Setelah baca artikel kita yang pertama tentang "Jalan Ninja" jadi SRE Tooling Developer, pasti sekarang kamu makin semangat buat ngelamar kerja, kan? Eits, tunggu dulu! Punya skill setinggi langit, tapi kalau CV-nya biasa aja, dijamin CV-mu bakal cepat-cepat di-swipe left sama HRD. Sayang banget, kan?
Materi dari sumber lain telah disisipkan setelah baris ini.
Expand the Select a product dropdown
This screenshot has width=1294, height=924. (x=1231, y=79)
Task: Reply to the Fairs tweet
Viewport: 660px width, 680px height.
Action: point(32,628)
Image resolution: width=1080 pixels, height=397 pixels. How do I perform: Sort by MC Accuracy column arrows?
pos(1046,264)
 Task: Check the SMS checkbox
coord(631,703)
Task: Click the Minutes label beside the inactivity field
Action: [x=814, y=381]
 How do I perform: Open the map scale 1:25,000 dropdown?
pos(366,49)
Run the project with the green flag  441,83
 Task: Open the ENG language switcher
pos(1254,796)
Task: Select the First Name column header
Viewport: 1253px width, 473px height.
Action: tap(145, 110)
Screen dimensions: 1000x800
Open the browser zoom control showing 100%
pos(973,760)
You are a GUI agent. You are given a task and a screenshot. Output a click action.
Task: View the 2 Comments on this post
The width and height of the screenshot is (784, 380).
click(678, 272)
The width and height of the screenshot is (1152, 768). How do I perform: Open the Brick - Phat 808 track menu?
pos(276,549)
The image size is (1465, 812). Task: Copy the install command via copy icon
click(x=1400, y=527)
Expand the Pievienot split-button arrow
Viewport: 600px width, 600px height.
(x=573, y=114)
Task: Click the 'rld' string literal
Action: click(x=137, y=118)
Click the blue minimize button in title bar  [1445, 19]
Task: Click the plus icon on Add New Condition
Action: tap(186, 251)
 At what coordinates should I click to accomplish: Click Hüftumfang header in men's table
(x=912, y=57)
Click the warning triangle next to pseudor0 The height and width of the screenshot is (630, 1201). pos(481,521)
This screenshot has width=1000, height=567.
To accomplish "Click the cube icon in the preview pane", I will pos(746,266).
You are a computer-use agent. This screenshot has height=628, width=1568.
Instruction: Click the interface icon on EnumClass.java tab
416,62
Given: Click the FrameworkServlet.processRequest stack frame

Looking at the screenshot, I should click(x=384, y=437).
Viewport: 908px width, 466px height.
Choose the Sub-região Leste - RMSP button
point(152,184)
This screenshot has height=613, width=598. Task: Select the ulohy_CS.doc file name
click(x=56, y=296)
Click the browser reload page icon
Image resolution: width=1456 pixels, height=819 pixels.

Di era digital ini, CV kamu nggak cuma dibaca sama mata HRD, tapi juga mesin ATS (Applicant Tracking System). Kalau kamu nggak tahu triknya, CV-mu bisa nyangkut duluan di saringan digital!
Apalagi untuk posisi spesialis seperti SRE Tooling Developer, CV kamu harus powerfull dan fokus, menunjukkan bahwa kamu adalah solusi, bukan sekadar pelamar.
Yuk, kita bongkar taktik jitu, step demi step, cara membuat CV yang nggak cuma rapi, tapi bikin HRD dan Hiring Manager auto-dilirik dan langsung bilang: "Panggil dia untuk interview sekarang juga!"
baca juga:Gaji Gede! 5 Jurus Ngelamar Jadi Cloud Security Architect Biar Auto Diterima
Part 1: Jurus Pertama—Lolos dari Mesin ATS (The 'Keyword Ninja')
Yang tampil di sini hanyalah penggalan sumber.